▸ **REQUEST**: Print the listing below verbatim, reproducing every line without any change.

▸ **SUPPLIED DATA**:
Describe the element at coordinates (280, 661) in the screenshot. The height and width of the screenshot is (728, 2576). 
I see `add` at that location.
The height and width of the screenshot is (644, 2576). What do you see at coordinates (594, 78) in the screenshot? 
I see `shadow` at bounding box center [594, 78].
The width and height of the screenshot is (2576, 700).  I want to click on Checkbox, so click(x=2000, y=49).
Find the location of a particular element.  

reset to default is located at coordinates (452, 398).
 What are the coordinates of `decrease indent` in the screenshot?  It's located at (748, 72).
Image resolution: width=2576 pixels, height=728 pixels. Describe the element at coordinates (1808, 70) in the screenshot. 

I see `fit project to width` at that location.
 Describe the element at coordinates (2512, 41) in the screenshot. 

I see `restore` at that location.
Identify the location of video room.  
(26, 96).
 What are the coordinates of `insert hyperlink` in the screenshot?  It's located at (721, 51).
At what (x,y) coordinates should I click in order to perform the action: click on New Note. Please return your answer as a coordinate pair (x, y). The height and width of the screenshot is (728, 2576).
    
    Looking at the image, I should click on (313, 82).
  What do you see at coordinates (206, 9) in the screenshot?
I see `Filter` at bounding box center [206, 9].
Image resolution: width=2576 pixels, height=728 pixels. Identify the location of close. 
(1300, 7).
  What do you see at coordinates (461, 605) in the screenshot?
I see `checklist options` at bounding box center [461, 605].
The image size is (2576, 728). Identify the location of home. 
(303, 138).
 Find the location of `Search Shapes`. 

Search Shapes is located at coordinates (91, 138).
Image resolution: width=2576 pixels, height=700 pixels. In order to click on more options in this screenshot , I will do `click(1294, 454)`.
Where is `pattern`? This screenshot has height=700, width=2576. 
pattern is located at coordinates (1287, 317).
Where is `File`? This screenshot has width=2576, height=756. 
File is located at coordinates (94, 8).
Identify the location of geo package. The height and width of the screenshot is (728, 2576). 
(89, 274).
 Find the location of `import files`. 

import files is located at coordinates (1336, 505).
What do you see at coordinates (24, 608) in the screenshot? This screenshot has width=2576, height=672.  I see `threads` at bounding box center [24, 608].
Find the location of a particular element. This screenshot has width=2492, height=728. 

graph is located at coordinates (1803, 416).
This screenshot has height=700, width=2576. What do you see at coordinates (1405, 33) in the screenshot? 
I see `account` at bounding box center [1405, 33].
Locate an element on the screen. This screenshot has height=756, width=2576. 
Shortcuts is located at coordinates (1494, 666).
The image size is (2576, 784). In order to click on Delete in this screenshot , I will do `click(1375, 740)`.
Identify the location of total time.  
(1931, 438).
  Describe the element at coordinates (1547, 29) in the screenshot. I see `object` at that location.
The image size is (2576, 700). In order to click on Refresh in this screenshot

▸ **SOLUTION TO THE PROBLEM**:
Describe the element at coordinates (280, 661) in the screenshot. The height and width of the screenshot is (728, 2576). 
I see `add` at that location.
The height and width of the screenshot is (644, 2576). What do you see at coordinates (594, 78) in the screenshot? 
I see `shadow` at bounding box center [594, 78].
The width and height of the screenshot is (2576, 700).  I want to click on Checkbox, so click(x=2000, y=49).
Find the location of a particular element.  

reset to default is located at coordinates (452, 398).
 What are the coordinates of `decrease indent` in the screenshot?  It's located at (748, 72).
Image resolution: width=2576 pixels, height=728 pixels. Describe the element at coordinates (1808, 70) in the screenshot. 

I see `fit project to width` at that location.
 Describe the element at coordinates (2512, 41) in the screenshot. 

I see `restore` at that location.
Identify the location of video room.  
(26, 96).
 What are the coordinates of `insert hyperlink` in the screenshot?  It's located at (721, 51).
At what (x,y) coordinates should I click in order to perform the action: click on New Note. Please return your answer as a coordinate pair (x, y). The height and width of the screenshot is (728, 2576).
    
    Looking at the image, I should click on (313, 82).
  What do you see at coordinates (206, 9) in the screenshot?
I see `Filter` at bounding box center [206, 9].
Image resolution: width=2576 pixels, height=728 pixels. Identify the location of close. 
(1300, 7).
  What do you see at coordinates (461, 605) in the screenshot?
I see `checklist options` at bounding box center [461, 605].
The image size is (2576, 728). Identify the location of home. 
(303, 138).
 Find the location of `Search Shapes`. 

Search Shapes is located at coordinates (91, 138).
Image resolution: width=2576 pixels, height=700 pixels. In order to click on more options in this screenshot , I will do `click(1294, 454)`.
Where is `pattern`? This screenshot has height=700, width=2576. 
pattern is located at coordinates (1287, 317).
Where is `File`? This screenshot has width=2576, height=756. 
File is located at coordinates (94, 8).
Identify the location of geo package. The height and width of the screenshot is (728, 2576). 
(89, 274).
 Find the location of `import files`. 

import files is located at coordinates (1336, 505).
What do you see at coordinates (24, 608) in the screenshot? This screenshot has width=2576, height=672.  I see `threads` at bounding box center [24, 608].
Find the location of a particular element. This screenshot has width=2492, height=728. 

graph is located at coordinates (1803, 416).
This screenshot has height=700, width=2576. What do you see at coordinates (1405, 33) in the screenshot? 
I see `account` at bounding box center [1405, 33].
Locate an element on the screen. This screenshot has height=756, width=2576. 
Shortcuts is located at coordinates (1494, 666).
The image size is (2576, 784). In order to click on Delete in this screenshot , I will do `click(1375, 740)`.
Identify the location of total time.  
(1931, 438).
  Describe the element at coordinates (1547, 29) in the screenshot. I see `object` at that location.
The image size is (2576, 700). In order to click on Refresh in this screenshot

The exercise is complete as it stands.